Instruction Register and Addressing Modes

Jul 15, 2024

Instruction Register and Addressing Modes

Instruction Register

  • Holds the program instruction currently being executed.
  • Modern processors use more than the 16-bit representation shown in the diagram.
  • Anatomy of a machine code instruction:
    • Operation Code (opcode): Represents operations like add, subtract, load, store.
    • Operand(s): Identifies the data to be operated upon.
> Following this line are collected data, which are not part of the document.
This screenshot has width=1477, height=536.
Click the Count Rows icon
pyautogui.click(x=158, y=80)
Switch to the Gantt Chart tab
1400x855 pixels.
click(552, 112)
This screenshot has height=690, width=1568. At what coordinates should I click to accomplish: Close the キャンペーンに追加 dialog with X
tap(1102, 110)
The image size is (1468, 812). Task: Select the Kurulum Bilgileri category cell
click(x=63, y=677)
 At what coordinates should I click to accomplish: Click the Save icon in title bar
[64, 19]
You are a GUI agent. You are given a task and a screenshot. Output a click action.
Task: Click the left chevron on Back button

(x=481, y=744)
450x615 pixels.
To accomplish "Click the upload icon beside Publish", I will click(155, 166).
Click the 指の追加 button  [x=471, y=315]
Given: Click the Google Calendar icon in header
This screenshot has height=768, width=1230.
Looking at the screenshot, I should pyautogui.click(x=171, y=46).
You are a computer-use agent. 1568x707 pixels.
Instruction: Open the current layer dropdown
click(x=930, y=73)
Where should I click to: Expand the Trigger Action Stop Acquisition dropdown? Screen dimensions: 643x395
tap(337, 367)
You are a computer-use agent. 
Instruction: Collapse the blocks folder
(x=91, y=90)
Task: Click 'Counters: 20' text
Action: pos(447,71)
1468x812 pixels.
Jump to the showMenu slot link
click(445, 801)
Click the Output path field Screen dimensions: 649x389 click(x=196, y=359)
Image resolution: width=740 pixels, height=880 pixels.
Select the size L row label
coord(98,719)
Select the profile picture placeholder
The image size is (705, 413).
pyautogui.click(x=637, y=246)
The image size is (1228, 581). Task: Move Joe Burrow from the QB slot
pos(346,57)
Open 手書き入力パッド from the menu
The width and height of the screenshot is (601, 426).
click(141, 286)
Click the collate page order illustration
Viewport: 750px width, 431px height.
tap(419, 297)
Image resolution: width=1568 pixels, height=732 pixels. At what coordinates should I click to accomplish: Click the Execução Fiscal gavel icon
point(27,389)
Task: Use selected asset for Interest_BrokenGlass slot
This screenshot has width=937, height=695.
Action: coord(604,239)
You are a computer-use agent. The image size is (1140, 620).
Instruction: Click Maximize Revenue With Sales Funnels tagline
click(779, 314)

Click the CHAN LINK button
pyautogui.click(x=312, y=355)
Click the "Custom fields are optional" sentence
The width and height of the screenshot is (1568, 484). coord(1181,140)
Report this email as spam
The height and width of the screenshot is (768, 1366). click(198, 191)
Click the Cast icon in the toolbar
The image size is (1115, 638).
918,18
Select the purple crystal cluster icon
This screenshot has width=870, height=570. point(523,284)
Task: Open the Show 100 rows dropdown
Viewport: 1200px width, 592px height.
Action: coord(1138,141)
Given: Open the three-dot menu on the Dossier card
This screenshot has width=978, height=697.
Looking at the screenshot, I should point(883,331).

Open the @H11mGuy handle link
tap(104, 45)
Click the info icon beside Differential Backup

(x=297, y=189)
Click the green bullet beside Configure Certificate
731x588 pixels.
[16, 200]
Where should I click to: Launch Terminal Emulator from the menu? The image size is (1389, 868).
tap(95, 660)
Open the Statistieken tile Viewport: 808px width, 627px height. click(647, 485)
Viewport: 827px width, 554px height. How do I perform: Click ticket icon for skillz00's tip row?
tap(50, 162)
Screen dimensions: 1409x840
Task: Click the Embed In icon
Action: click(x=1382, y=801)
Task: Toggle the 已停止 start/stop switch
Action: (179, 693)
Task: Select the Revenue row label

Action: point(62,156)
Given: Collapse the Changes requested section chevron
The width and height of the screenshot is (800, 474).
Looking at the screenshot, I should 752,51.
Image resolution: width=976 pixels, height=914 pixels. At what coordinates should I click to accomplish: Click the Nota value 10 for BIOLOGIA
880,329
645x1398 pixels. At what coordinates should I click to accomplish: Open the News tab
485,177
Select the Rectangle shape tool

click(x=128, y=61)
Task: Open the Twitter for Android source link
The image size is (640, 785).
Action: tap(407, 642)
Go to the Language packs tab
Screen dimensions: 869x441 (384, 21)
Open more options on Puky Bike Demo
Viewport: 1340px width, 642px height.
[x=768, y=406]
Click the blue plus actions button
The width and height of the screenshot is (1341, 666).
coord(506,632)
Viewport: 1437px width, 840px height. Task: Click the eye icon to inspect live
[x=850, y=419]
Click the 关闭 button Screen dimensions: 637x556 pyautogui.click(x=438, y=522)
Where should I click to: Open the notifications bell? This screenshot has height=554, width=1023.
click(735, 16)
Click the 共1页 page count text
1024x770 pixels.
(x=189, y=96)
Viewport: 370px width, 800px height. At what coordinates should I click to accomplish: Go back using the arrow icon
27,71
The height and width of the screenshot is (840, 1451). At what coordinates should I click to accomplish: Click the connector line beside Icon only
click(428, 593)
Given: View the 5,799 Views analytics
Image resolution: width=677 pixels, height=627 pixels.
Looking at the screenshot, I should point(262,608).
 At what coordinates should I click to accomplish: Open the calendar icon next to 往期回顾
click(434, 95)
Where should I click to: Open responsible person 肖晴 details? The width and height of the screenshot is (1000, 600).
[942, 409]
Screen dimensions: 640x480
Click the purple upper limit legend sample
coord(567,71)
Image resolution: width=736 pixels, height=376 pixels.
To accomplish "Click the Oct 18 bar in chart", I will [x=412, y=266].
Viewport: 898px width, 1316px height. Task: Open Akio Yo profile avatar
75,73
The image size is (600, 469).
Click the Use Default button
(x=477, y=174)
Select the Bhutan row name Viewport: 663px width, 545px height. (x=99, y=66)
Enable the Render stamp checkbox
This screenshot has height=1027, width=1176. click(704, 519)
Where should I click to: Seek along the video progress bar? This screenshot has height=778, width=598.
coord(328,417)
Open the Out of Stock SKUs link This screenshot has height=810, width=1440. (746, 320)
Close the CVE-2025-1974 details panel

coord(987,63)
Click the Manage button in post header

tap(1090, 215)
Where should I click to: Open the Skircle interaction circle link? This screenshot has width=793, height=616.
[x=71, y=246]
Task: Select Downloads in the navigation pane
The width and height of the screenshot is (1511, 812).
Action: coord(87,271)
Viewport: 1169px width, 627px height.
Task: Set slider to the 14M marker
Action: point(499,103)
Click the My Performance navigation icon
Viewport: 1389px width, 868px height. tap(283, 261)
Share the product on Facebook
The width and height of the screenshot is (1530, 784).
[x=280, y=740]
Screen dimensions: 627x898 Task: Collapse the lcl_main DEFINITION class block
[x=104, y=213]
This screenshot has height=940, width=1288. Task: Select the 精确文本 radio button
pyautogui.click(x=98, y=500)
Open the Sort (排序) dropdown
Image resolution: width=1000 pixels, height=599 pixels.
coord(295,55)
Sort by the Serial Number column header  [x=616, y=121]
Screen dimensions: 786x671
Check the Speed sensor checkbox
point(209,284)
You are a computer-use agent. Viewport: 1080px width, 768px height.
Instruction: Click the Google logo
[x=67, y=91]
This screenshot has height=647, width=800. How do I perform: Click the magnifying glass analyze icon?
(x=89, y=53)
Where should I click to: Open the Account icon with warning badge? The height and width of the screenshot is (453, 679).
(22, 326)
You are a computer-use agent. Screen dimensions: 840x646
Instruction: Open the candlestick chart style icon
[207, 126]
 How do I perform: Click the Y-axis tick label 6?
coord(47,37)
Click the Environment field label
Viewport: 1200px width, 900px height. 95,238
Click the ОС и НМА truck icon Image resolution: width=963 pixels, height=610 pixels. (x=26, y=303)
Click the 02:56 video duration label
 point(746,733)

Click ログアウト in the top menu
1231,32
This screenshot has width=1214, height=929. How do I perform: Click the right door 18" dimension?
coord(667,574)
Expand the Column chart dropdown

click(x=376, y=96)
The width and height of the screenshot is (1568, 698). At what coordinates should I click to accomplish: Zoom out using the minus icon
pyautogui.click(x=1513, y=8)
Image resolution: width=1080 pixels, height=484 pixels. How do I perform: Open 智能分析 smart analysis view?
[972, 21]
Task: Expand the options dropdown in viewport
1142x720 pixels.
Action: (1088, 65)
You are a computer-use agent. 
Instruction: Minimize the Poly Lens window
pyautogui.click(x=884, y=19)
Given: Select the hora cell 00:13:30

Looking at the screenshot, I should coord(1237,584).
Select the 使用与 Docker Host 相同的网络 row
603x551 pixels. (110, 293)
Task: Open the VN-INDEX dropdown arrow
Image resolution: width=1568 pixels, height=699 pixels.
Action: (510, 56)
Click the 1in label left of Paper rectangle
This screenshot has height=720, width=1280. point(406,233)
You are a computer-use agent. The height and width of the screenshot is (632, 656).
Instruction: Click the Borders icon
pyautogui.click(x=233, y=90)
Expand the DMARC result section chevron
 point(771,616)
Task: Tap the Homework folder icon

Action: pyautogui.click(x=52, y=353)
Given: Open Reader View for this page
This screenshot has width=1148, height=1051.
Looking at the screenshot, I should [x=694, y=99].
Could be a value, CPU register, or memory address.

Bit Allocation

  • More opcode bits = larger instruction set, but fewer bits for operand = fewer memory locations accessible.
  • Fewer opcode bits = fewer instruction types, more bits for memory addresses.

Addressing Modes

  • Different modes help overcome memory addressing limitations and efficiently utilize registers and memory.
  • Immediate Addressing: Operand is the actual value to be operated on (e.g., #5).
  • Direct (Absolute) Addressing: Operand is a memory address containing the value.
  • Indirect Addressing: Operand is a memory address that holds the effective memory address.
  • Register Direct Mode: Operand is a processor register containing a value (very fast).
  • Register Indirect Mode: Operand is a register containing a memory address.
  • Relative Addressing: Effective memory address = Program counter base address + operand offset.
  • Indexed Addressing: Operand = base memory address, effective memory address = base address + index register value.

Execution Examples

  • Immediate Addressing Example:
    • Instruction: Load value #5 into accumulator.
    • Address in PC is copied to Memory Address Register.
    • Instruction copied to Current Instruction Register via Memory Data Register.
    • PC incremented after fetch.
    • Processor operates immediately on the fetched value.
  • Direct Addressing Example:
    • Instruction: Load content of location 501 into accumulator.
    • Address in PC copied to Memory Address Register.
    • Instruction fetched in Current Instruction Register, PC incremented.
    • Processor retrieves value from memory address 501.
  • Indirect Addressing Example:
    • Looks in memory location 501 for the address of the location with needed data.
    • Memory accessed twice during execution.
  • Register Direct Mode Example:
    • Instruction: Load contents of register r1 into accumulator.
    • No memory access needed after fetch.
  • Relative Addressing Example:
    • Unconditional jump instruction: Adds operand value 3 to program counter 101.
    • PC updated to 104, control passed to new instruction.
  • Indexed Addressing Example:
    • Operand adds 3 to address 500 (fourth element of array).
    • Effective memory address calculated as base address + index register value.

Summary

  • Immediate Addressing: Operand is the actual value.
  • Direct Addressing: Operand is a memory address with the value.
  • Indirect Addressing: Operand is a memory address with the effective memory address.
  • Register Direct Mode: Operand is a processor register with a value.
  • Register Indirect Mode: Operand is a processor register with a memory address.
  • Relative Addressing: Effective address = PC base address + operand offset.
  • Indexed Addressing: Effective address = base memory address + index register value.

Variations & Additional Modes

  • Indexed addressing has variations:
    • Indexed Immediate
    • Indexed Indirect
  • Displacement Mode: Uses a register (other than index register) containing a memory address.
  • Some architectures include Auto increment, Auto decrement, and spec addressing modes.